Fehu seems to be a particularly salient rune for today, which is no bad thing overall. It’s a good reminder to be respectful and responsible of one’s resources. Fehu connects to one’s luck or hamingja (for good or ill). It’ll often come up in a reading not only to indicate the state of one’s luck and where blockages are, but to indicate if your own lack of attention to resource management is the cause of said blockages.

In addition to Freya and the Vanir, I strongly associate this rune with the Duergar, especially Andvari.  I was told by a very devoted Andvari’s woman, and have found this in my own practice to be true, that money has two runes: fehu (the wealth that sustains) and laguz (Flow). There’s a very strong connection between this rune and everything Andvari has to teach about honoring wealth and one’s resources. This flow of resources and money is what sustains us and what has sustained our Midgard existence for generations. It’s a sacred thing. I think we often think of money in this culture as dirty or debased or un-spiritual. Fehu takes that attitude and says “this is not so. This understanding and respect for wealth, the hard work it takes to acquire it, for proper resource management is a connection to your honored dead. It is the lifeblood of Midgard existence, that which enables one generation to survive and pass on its wisdom to the next.”

Fehu is all about proper resource management. It’s about understanding that those resources, and working wisely and well with those resources is just as sacred as whatever spiritual journey we think we’re going to go on. It’s about the sacred in the world and working well in the world. It’s about being joyfully productive, and acknowledging value in the work at hand, no matter how menial. Fehu is about knowing to the last inch what is yours by absolute right and knowing conversely what you have only by luck or fate, and what you are holding with an obligation to pass on. It’s about acknowledging your place in the Wyrd, and standing up and claiming it. I’ve never seen it before this, but as I think about this in order to respond here, I can see a touch of Frau Holle’s insight in this rune. It’s got a side to it that is all about management.

Of course it is also a rune of opportunities, and judiciously applied can create opportunities and help one to see them. Fehu can also be used to bring someone’s wyrd home to roost if one has behaved in a way offensive to all that fehu holds dear. I’d be very careful even contemplating this though, because to use this rune in this way safely, requires an exquisitely balanced understanding of what constitutes “lawfulness” on a wyrd-level. Going back to the connection between fehu and money, we get our English word “Fee” from this rune. Fehu is also about knowing your own worth and moreover knowing the value of what you do. It is knowing to the core of your being the value of your time, energy, resources, and attention. It is not devaluing yourself for any reason.

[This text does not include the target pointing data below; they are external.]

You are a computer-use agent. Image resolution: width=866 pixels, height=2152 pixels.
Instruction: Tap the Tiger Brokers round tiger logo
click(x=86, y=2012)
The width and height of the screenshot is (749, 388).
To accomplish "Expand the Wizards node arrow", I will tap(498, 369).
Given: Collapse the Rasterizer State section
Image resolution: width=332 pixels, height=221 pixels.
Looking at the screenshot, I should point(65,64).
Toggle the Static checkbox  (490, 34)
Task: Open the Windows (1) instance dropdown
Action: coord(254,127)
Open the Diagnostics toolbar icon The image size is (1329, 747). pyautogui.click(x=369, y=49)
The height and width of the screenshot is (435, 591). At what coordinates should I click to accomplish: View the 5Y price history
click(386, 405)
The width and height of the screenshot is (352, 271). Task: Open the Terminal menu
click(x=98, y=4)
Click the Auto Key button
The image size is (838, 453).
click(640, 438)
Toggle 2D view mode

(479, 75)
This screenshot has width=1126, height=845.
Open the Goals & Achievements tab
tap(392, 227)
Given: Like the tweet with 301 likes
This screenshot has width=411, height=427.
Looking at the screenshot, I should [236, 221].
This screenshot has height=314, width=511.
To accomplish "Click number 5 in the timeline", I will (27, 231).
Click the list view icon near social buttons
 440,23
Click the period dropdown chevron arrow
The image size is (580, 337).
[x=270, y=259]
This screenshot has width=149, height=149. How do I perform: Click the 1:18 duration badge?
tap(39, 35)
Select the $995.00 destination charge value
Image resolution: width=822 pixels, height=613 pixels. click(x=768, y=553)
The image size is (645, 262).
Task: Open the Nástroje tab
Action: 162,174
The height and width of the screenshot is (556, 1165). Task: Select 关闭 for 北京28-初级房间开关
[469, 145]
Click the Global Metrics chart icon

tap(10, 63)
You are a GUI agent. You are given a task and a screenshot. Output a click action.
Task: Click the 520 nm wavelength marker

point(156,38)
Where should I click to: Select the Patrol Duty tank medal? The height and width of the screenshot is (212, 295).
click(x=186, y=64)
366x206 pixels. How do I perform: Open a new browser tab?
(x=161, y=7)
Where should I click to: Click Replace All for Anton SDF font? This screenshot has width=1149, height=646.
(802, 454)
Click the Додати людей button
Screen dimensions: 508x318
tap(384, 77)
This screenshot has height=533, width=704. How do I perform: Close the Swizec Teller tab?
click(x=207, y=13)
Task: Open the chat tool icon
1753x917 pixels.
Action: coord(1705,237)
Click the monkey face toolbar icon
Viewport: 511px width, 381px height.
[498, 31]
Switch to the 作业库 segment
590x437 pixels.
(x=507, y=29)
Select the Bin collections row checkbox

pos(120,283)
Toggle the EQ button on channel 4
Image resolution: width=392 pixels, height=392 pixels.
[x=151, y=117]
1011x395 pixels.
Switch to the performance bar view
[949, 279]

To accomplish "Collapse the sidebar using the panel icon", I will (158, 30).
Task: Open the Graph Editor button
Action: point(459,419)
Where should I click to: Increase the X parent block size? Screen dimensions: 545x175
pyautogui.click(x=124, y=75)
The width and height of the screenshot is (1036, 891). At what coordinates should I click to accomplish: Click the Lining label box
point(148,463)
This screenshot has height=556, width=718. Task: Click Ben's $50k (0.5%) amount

I have recently heard someone dismiss the traditional association with cattle. I would caution against this. There is a reason that fehu is associated with cattle. Domesticated cattle were the lifeblood of our ancestors. We would not be here save for the careful management of resources like cattle (which were wealth in those days). Fehu is about wealth — on all levels: physical, spiritual, emotional, mental. It’s about wealth and knowing what to do with it. It’s about respecting wealth and because of its connection to hamingja, it’s also about understanding the sacrifices our ancestors made for us: for the future. Fehu is the fine thread connecting the deeds and sacrifices and yes, even the mistakes of the past, through us in the present, our understanding and acknowledgement, into the future which we cannot see but with every action are helping to create.